__Directions__
Give back all of the records, exactly and completely.

__Data section__
◇ ◇ ◇ ◇ ◇

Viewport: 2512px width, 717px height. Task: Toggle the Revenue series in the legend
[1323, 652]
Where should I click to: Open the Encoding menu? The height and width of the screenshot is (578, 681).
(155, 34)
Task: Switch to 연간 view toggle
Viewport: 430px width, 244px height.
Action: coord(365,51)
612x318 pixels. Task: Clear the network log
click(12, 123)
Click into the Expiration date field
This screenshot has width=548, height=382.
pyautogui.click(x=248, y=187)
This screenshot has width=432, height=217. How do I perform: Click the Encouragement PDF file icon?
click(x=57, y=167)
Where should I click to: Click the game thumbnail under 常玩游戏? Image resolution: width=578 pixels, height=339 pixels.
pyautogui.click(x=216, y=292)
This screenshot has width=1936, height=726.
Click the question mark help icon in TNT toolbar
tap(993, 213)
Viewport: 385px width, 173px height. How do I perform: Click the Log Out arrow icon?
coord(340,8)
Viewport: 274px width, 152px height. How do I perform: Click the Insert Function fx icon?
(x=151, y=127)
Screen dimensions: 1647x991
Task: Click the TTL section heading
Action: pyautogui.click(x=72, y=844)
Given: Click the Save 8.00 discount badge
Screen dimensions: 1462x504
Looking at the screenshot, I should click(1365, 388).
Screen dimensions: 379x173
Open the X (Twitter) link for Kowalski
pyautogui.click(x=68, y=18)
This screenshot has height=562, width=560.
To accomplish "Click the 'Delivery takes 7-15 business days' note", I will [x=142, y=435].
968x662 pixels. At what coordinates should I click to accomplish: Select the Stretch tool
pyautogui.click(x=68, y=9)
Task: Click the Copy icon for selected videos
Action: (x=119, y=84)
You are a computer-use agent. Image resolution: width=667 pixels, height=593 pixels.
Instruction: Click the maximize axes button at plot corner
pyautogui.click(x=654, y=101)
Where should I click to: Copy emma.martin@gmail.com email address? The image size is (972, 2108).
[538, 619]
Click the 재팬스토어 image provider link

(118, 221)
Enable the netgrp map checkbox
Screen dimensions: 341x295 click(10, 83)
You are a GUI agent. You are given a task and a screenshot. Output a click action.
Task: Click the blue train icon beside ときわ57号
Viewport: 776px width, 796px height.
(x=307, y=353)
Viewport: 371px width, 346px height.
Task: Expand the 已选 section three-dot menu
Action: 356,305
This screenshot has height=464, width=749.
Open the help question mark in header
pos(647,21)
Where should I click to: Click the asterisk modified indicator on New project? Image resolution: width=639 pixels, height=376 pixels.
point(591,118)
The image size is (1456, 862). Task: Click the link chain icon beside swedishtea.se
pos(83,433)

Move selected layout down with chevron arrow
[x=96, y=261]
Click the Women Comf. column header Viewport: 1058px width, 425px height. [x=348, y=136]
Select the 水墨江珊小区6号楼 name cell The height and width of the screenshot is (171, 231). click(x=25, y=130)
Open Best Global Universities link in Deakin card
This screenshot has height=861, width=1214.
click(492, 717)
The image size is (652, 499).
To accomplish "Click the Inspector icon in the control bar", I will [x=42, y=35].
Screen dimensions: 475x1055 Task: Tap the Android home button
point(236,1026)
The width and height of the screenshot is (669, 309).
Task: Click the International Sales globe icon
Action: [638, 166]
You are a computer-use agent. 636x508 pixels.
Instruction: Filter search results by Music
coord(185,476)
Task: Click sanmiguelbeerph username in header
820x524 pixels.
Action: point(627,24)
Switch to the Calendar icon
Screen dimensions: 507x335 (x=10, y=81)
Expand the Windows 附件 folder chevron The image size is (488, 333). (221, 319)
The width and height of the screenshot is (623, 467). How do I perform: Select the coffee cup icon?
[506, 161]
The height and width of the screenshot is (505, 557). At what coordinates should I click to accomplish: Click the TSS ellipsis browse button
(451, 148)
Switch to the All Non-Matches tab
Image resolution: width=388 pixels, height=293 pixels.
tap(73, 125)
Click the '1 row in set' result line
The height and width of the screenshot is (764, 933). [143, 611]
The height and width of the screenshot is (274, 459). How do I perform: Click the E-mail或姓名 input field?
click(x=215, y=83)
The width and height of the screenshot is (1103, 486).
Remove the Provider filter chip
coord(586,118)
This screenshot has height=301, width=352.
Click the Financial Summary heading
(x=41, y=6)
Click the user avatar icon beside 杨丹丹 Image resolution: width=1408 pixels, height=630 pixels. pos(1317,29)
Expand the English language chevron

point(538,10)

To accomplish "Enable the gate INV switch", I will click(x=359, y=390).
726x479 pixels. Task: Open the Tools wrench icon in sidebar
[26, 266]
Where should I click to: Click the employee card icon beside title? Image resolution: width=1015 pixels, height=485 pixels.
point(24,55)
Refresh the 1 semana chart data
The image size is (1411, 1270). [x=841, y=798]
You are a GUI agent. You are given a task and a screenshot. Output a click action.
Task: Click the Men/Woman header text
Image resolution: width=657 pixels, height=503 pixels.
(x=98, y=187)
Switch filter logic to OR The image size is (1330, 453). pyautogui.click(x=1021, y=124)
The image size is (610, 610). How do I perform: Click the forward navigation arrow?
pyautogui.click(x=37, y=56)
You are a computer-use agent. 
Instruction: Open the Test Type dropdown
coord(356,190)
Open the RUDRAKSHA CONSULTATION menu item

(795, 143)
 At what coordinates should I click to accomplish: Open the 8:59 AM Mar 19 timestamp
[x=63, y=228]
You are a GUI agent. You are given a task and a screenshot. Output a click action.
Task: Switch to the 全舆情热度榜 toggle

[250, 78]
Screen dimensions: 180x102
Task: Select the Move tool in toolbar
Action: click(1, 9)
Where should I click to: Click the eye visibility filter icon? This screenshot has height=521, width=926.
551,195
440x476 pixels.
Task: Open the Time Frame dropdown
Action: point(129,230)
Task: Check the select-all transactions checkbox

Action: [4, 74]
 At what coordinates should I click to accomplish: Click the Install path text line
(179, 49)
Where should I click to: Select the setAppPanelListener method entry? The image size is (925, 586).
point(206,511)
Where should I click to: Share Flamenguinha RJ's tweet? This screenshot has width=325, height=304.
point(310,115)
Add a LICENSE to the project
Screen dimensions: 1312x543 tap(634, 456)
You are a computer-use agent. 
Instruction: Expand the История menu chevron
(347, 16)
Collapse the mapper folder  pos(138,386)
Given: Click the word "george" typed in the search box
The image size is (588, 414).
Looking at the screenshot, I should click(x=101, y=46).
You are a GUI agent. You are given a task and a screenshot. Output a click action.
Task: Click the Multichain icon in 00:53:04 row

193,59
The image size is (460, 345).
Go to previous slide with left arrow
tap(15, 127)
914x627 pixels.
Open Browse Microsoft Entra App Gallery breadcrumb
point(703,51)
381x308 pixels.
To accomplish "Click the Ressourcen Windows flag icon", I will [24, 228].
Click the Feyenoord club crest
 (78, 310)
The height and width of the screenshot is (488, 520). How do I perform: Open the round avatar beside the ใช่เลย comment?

◇ ◇ ◇ ◇ ◇

__Expected answer__
Viewport: 2512px width, 717px height. Task: Toggle the Revenue series in the legend
[1323, 652]
Where should I click to: Open the Encoding menu? The height and width of the screenshot is (578, 681).
(155, 34)
Task: Switch to 연간 view toggle
Viewport: 430px width, 244px height.
Action: coord(365,51)
612x318 pixels. Task: Clear the network log
click(12, 123)
Click into the Expiration date field
This screenshot has width=548, height=382.
pyautogui.click(x=248, y=187)
This screenshot has width=432, height=217. How do I perform: Click the Encouragement PDF file icon?
click(x=57, y=167)
Where should I click to: Click the game thumbnail under 常玩游戏? Image resolution: width=578 pixels, height=339 pixels.
pyautogui.click(x=216, y=292)
This screenshot has width=1936, height=726.
Click the question mark help icon in TNT toolbar
tap(993, 213)
Viewport: 385px width, 173px height. How do I perform: Click the Log Out arrow icon?
coord(340,8)
Viewport: 274px width, 152px height. How do I perform: Click the Insert Function fx icon?
(x=151, y=127)
Screen dimensions: 1647x991
Task: Click the TTL section heading
Action: pyautogui.click(x=72, y=844)
Given: Click the Save 8.00 discount badge
Screen dimensions: 1462x504
Looking at the screenshot, I should click(1365, 388).
Screen dimensions: 379x173
Open the X (Twitter) link for Kowalski
pyautogui.click(x=68, y=18)
This screenshot has height=562, width=560.
To accomplish "Click the 'Delivery takes 7-15 business days' note", I will [x=142, y=435].
968x662 pixels. At what coordinates should I click to accomplish: Select the Stretch tool
pyautogui.click(x=68, y=9)
Task: Click the Copy icon for selected videos
Action: (x=119, y=84)
You are a computer-use agent. Image resolution: width=667 pixels, height=593 pixels.
Instruction: Click the maximize axes button at plot corner
pyautogui.click(x=654, y=101)
Where should I click to: Copy emma.martin@gmail.com email address? The image size is (972, 2108).
[538, 619]
Click the 재팬스토어 image provider link

(118, 221)
Enable the netgrp map checkbox
Screen dimensions: 341x295 click(10, 83)
You are a GUI agent. You are given a task and a screenshot. Output a click action.
Task: Click the blue train icon beside ときわ57号
Viewport: 776px width, 796px height.
(x=307, y=353)
Viewport: 371px width, 346px height.
Task: Expand the 已选 section three-dot menu
Action: 356,305
This screenshot has height=464, width=749.
Open the help question mark in header
pos(647,21)
Where should I click to: Click the asterisk modified indicator on New project? Image resolution: width=639 pixels, height=376 pixels.
point(591,118)
The image size is (1456, 862). Task: Click the link chain icon beside swedishtea.se
pos(83,433)

Move selected layout down with chevron arrow
[x=96, y=261]
Click the Women Comf. column header Viewport: 1058px width, 425px height. [x=348, y=136]
Select the 水墨江珊小区6号楼 name cell The height and width of the screenshot is (171, 231). click(x=25, y=130)
Open Best Global Universities link in Deakin card
This screenshot has height=861, width=1214.
click(492, 717)
The image size is (652, 499).
To accomplish "Click the Inspector icon in the control bar", I will [x=42, y=35].
Screen dimensions: 475x1055 Task: Tap the Android home button
point(236,1026)
The width and height of the screenshot is (669, 309).
Task: Click the International Sales globe icon
Action: [638, 166]
You are a computer-use agent. 636x508 pixels.
Instruction: Filter search results by Music
coord(185,476)
Task: Click sanmiguelbeerph username in header
820x524 pixels.
Action: point(627,24)
Switch to the Calendar icon
Screen dimensions: 507x335 (x=10, y=81)
Expand the Windows 附件 folder chevron The image size is (488, 333). (221, 319)
The width and height of the screenshot is (623, 467). How do I perform: Select the coffee cup icon?
[506, 161]
The height and width of the screenshot is (505, 557). At what coordinates should I click to accomplish: Click the TSS ellipsis browse button
(451, 148)
Switch to the All Non-Matches tab
Image resolution: width=388 pixels, height=293 pixels.
tap(73, 125)
Click the '1 row in set' result line
The height and width of the screenshot is (764, 933). [143, 611]
The height and width of the screenshot is (274, 459). How do I perform: Click the E-mail或姓名 input field?
click(x=215, y=83)
The width and height of the screenshot is (1103, 486).
Remove the Provider filter chip
coord(586,118)
This screenshot has height=301, width=352.
Click the Financial Summary heading
(x=41, y=6)
Click the user avatar icon beside 杨丹丹 Image resolution: width=1408 pixels, height=630 pixels. pos(1317,29)
Expand the English language chevron

point(538,10)

To accomplish "Enable the gate INV switch", I will click(x=359, y=390).
726x479 pixels. Task: Open the Tools wrench icon in sidebar
[26, 266]
Where should I click to: Click the employee card icon beside title? Image resolution: width=1015 pixels, height=485 pixels.
point(24,55)
Refresh the 1 semana chart data
The image size is (1411, 1270). [x=841, y=798]
You are a GUI agent. You are given a task and a screenshot. Output a click action.
Task: Click the Men/Woman header text
Image resolution: width=657 pixels, height=503 pixels.
(x=98, y=187)
Switch filter logic to OR The image size is (1330, 453). pyautogui.click(x=1021, y=124)
The image size is (610, 610). How do I perform: Click the forward navigation arrow?
pyautogui.click(x=37, y=56)
You are a computer-use agent. 
Instruction: Open the Test Type dropdown
coord(356,190)
Open the RUDRAKSHA CONSULTATION menu item

(795, 143)
 At what coordinates should I click to accomplish: Open the 8:59 AM Mar 19 timestamp
[x=63, y=228]
You are a GUI agent. You are given a task and a screenshot. Output a click action.
Task: Switch to the 全舆情热度榜 toggle

[250, 78]
Screen dimensions: 180x102
Task: Select the Move tool in toolbar
Action: click(1, 9)
Where should I click to: Click the eye visibility filter icon? This screenshot has height=521, width=926.
551,195
440x476 pixels.
Task: Open the Time Frame dropdown
Action: point(129,230)
Task: Check the select-all transactions checkbox

Action: [4, 74]
 At what coordinates should I click to accomplish: Click the Install path text line
(179, 49)
Where should I click to: Select the setAppPanelListener method entry? The image size is (925, 586).
point(206,511)
Where should I click to: Share Flamenguinha RJ's tweet? This screenshot has width=325, height=304.
point(310,115)
Add a LICENSE to the project
Screen dimensions: 1312x543 tap(634, 456)
You are a computer-use agent. 
Instruction: Expand the История menu chevron
(347, 16)
Collapse the mapper folder  pos(138,386)
Given: Click the word "george" typed in the search box
The image size is (588, 414).
Looking at the screenshot, I should click(x=101, y=46).
You are a GUI agent. You are given a task and a screenshot. Output a click action.
Task: Click the Multichain icon in 00:53:04 row

193,59
The image size is (460, 345).
Go to previous slide with left arrow
tap(15, 127)
914x627 pixels.
Open Browse Microsoft Entra App Gallery breadcrumb
point(703,51)
381x308 pixels.
To accomplish "Click the Ressourcen Windows flag icon", I will [24, 228].
Click the Feyenoord club crest
 (78, 310)
The height and width of the screenshot is (488, 520). How do I perform: Open the round avatar beside the ใช่เลย comment?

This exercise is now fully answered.